プロ野球亭日乗BACK NUMBER
「巨人・阿部野球は何が変わった?」原監督時代はあり得ない阿部慎之助監督の“逃げ切りプラン”…捕手・小林誠司に代打を送らなかったワケ
text by
鷲田康Yasushi Washida
photograph byHideki Sugiyama
posted2024/04/22 17:06
捕手出身ならではの巨人・阿部慎之助監督の采配や決断とは…
昨年のセ・リーグの1試合平均得点は3.51まで下がり、今季は4月18日時点で同2.76まで落ちてきている。
3点を境にした勝負。これが現時点でのセ・リーグ(パ・リーグも似たような傾向で同18日時点で1試合平均得点は2.99)の野球の現実である。昨年の覇者・阪神が球団ワーストタイの10試合連続2得点以下を記録したり、はたまた投手力が高い中日が接戦を凌いで勝ちきり首位に立っていたのも(20日時点)、こうした投高打低現象を考えれば納得がいく。
そして2019年と20年に原監督の攻撃野球で連覇を果たした巨人が、徐々に力を失いこの2年間はBクラスに沈んだ原因も見えてくる。投手力を中心に守りの野球ができる岡田阪神の優勝も、やはり打力でリーグ連覇したヤクルトが、一気に凋落傾向にある原因も、全てとは言わないがこの数字で説明がつくところがあるだろう。
これがいまの日本のプロ野球である。
今年のセ・リーグでは阿部監督の決断が正解
そこで場面を4月14日の広島戦に戻してみよう。6回の満塁の場面。もし原前監督の2019年当時なら小林に代打を送り、追加点を狙って一気に決断ができないとなかなか勝負には勝てなかった。しかし今年のセ・リーグでは阿部監督の決断が正解なのだ。むしろ守り重視で、1点差をいかに守り抜いて白星に結びつけられるか。そういう野球が求められている。
だとすれば阿部監督の守りの野球は、今のプロ野球を勝ち抜くための必然であり、まさに時代にマッチしたチーム戦略が巨人の好スタートの要因とも見て取れるわけである。
この投高打低現象、原因として現場からは「ボールが飛ばない」という声をよく聞く。実際に過去に同じように1試合平均得点が極端に下がったのが、例の反発係数がルールの基準値より低い違反球を使用していた2011年から12年にかけてだった。当時は12球団の1試合平均得点が3.26まで落ちており、昨年はその当時に匹敵する。ただこの違反球問題の発覚から、NPBでは厳密な検査と検査結果の公表を行っており、反発係数そのものに大きな変化がないとされている。
捕手出身監督ならではのバッテリーのペアリング
だとすれば何が原因なのか……。

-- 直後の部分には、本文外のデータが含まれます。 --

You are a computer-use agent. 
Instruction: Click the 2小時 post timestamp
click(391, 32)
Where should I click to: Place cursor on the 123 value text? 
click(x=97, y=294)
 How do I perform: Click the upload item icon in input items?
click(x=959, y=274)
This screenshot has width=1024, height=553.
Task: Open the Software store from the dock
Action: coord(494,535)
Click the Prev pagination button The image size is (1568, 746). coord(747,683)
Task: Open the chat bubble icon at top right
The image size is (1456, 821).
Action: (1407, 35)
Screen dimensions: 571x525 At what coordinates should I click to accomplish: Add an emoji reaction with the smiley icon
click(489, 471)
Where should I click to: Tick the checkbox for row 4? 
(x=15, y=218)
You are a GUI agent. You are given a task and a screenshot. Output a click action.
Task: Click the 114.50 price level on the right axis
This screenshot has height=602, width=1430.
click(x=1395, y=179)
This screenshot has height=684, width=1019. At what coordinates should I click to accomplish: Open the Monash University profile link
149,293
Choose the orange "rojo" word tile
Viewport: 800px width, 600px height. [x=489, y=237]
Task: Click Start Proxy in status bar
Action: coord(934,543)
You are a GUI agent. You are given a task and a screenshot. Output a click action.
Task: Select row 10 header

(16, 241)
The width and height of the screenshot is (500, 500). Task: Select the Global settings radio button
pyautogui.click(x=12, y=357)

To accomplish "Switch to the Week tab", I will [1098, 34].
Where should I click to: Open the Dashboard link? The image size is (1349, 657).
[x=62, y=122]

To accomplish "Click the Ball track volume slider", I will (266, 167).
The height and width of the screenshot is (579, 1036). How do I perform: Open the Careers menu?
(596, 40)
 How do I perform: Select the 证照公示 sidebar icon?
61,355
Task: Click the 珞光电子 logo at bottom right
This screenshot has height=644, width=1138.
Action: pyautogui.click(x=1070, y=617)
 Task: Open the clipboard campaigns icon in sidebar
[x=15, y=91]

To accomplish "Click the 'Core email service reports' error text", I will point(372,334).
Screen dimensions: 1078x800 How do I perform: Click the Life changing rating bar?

すべてとは言わないが投手のレベルアップ、特に中継ぎからセットアッパー、クローザーへとつなぐリリーフ陣のレベルアップにも一因があるように思える。いまはリリーフ投手が150kmを投げるのは当たり前で、むしろそれくらい真っ直ぐに力を持っていないとなかなか一軍ベンチに入れないくらいの傾向もある。